## TASK PROMPT:
Reproduce all records exactly.

## EXERCISE MATERIAL:
═══

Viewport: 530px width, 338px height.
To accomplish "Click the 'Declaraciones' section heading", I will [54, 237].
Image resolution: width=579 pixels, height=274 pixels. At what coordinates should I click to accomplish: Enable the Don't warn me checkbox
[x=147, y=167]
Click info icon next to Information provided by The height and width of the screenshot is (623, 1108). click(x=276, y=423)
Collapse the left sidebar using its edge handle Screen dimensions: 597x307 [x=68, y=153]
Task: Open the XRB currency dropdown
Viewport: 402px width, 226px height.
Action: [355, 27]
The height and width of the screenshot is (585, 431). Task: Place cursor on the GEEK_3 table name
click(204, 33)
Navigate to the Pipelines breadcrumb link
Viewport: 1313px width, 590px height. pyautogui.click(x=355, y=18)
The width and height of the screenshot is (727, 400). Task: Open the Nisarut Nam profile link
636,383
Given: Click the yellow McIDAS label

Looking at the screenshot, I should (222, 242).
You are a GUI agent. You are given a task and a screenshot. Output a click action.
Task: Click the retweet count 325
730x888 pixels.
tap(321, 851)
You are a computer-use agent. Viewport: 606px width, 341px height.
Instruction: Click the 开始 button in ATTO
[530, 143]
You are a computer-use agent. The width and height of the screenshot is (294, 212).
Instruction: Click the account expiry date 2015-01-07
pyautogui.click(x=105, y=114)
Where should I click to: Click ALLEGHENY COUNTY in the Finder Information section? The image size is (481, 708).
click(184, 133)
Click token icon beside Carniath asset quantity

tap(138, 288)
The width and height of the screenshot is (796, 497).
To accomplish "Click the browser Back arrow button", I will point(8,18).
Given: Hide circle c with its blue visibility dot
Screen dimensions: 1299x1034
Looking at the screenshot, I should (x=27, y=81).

═══

## WRITTEN SOLUTION:
Viewport: 530px width, 338px height.
To accomplish "Click the 'Declaraciones' section heading", I will [54, 237].
Image resolution: width=579 pixels, height=274 pixels. At what coordinates should I click to accomplish: Enable the Don't warn me checkbox
[x=147, y=167]
Click info icon next to Information provided by The height and width of the screenshot is (623, 1108). click(x=276, y=423)
Collapse the left sidebar using its edge handle Screen dimensions: 597x307 [x=68, y=153]
Task: Open the XRB currency dropdown
Viewport: 402px width, 226px height.
Action: [355, 27]
The height and width of the screenshot is (585, 431). Task: Place cursor on the GEEK_3 table name
click(204, 33)
Navigate to the Pipelines breadcrumb link
Viewport: 1313px width, 590px height. pyautogui.click(x=355, y=18)
The width and height of the screenshot is (727, 400). Task: Open the Nisarut Nam profile link
636,383
Given: Click the yellow McIDAS label

Looking at the screenshot, I should (222, 242).
You are a GUI agent. You are given a task and a screenshot. Output a click action.
Task: Click the retweet count 325
730x888 pixels.
tap(321, 851)
You are a computer-use agent. Viewport: 606px width, 341px height.
Instruction: Click the 开始 button in ATTO
[530, 143]
You are a computer-use agent. The width and height of the screenshot is (294, 212).
Instruction: Click the account expiry date 2015-01-07
pyautogui.click(x=105, y=114)
Where should I click to: Click ALLEGHENY COUNTY in the Finder Information section? The image size is (481, 708).
click(184, 133)
Click token icon beside Carniath asset quantity

tap(138, 288)
The width and height of the screenshot is (796, 497).
To accomplish "Click the browser Back arrow button", I will point(8,18).
Given: Hide circle c with its blue visibility dot
Screen dimensions: 1299x1034
Looking at the screenshot, I should (x=27, y=81).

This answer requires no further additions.